Parliament discusses SA Post Office’s fate a month after ‘day zero’
While universal access to the SA Post Office is paramount, Minister Malatsi says a private-public partnership is the only way to save it.
Pensioners queue outside the Post Office in Westgate, awaiting their payouts. Image: Devina Haripersad
A private-public partnership is simply the only way to save the SA Post Office (Sapo), Parliament heard on Wednesday.
According to its business rescue practitioners, Sapo faced day zero at the end of October if a R3,8 billion bailout was not received from the National Treasury.
Finance Minister Enoch Godongwana revealed in his medium-term budget policy statement on 30 October that there would be no more bailouts.
Minister of Communications and Digital Technologies Solly Malatsi has now said that though the SA Post Office has not been liquidated yet, its business model has to change.
Universal access to postal service
During a National Assembly Plenary on Wednesday, the ANC’s Khusela Sangoni first asked the minister how he will ensure all citizens have equal access to services while he intends to privatise Sapo.

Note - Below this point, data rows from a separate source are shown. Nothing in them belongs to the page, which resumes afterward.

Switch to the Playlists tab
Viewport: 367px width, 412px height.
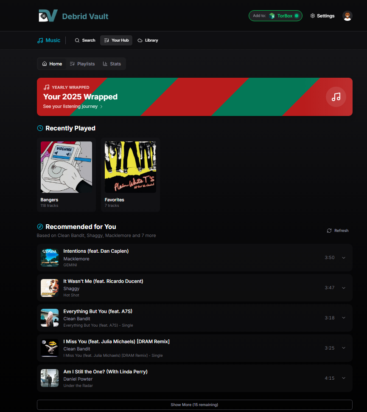click(82, 64)
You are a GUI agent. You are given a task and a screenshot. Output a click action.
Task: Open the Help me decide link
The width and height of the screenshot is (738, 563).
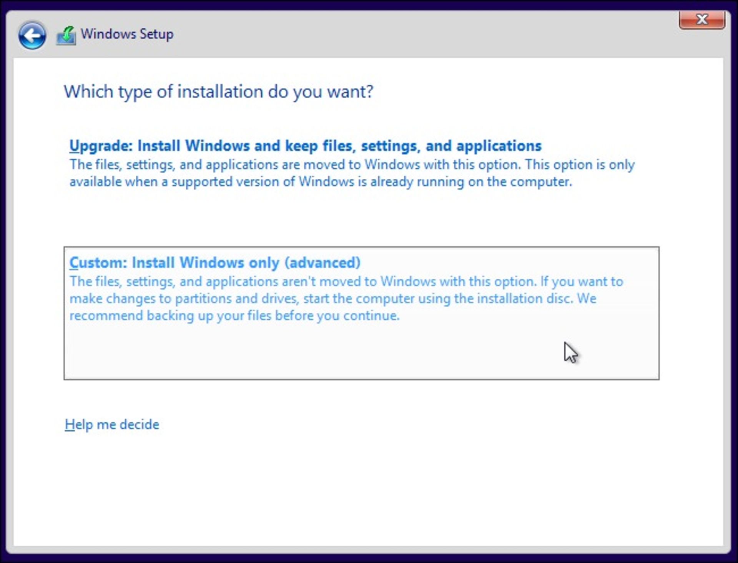[x=112, y=425]
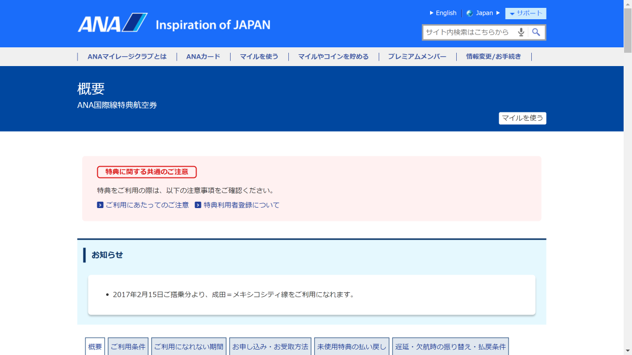Open the プレミアムメンバー menu
The image size is (632, 355).
[417, 56]
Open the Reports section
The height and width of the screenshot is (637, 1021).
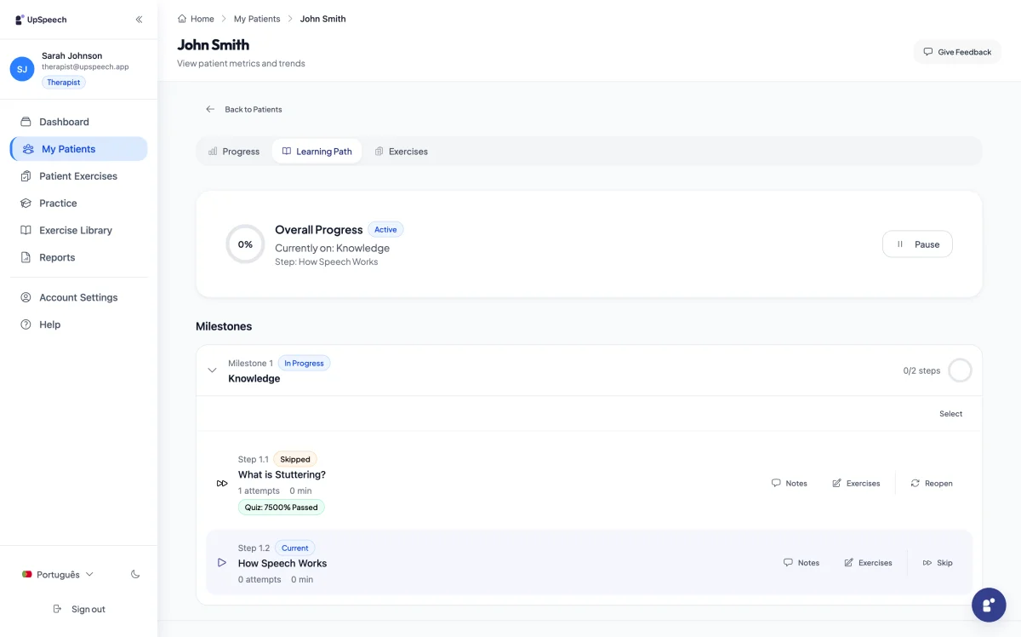pos(57,257)
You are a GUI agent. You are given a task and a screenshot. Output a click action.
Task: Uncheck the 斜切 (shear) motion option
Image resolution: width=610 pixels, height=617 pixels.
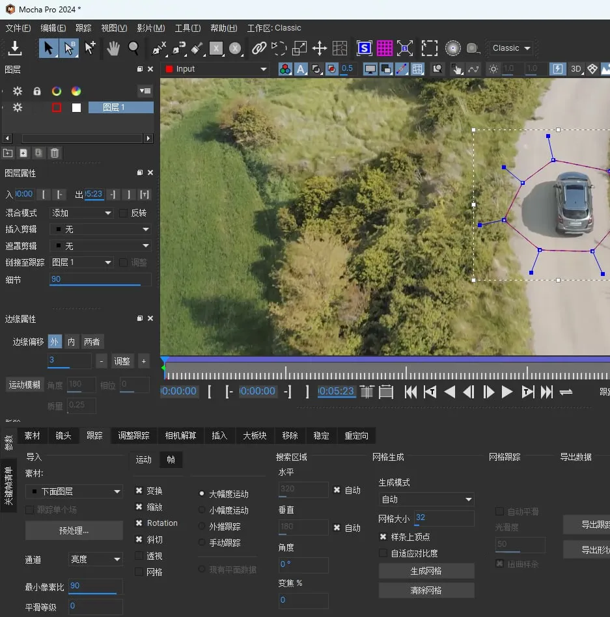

She also asked what strides have been made to rescue and ensure the sustainability of Sapo since the announcement of day zero.
The DA minister responded that the SA Post Office has immense potential to serve South Africans, particularly those in rural or underserved communities.
“But to achieve this, the post office needs to adapt to a very changing environment that has become highly digitised and highly competitive,” Malatsi said.
For this reason, the department and National Treasury formed a task team to “look at partnerships that can help strengthen the competitiveness of the post office, to help make it sustainable, and to meet its service delivery obligations”.
He said the task team aimed to ensure Sapo would not be completely dependent on the fiscus, as that would be unsustainable.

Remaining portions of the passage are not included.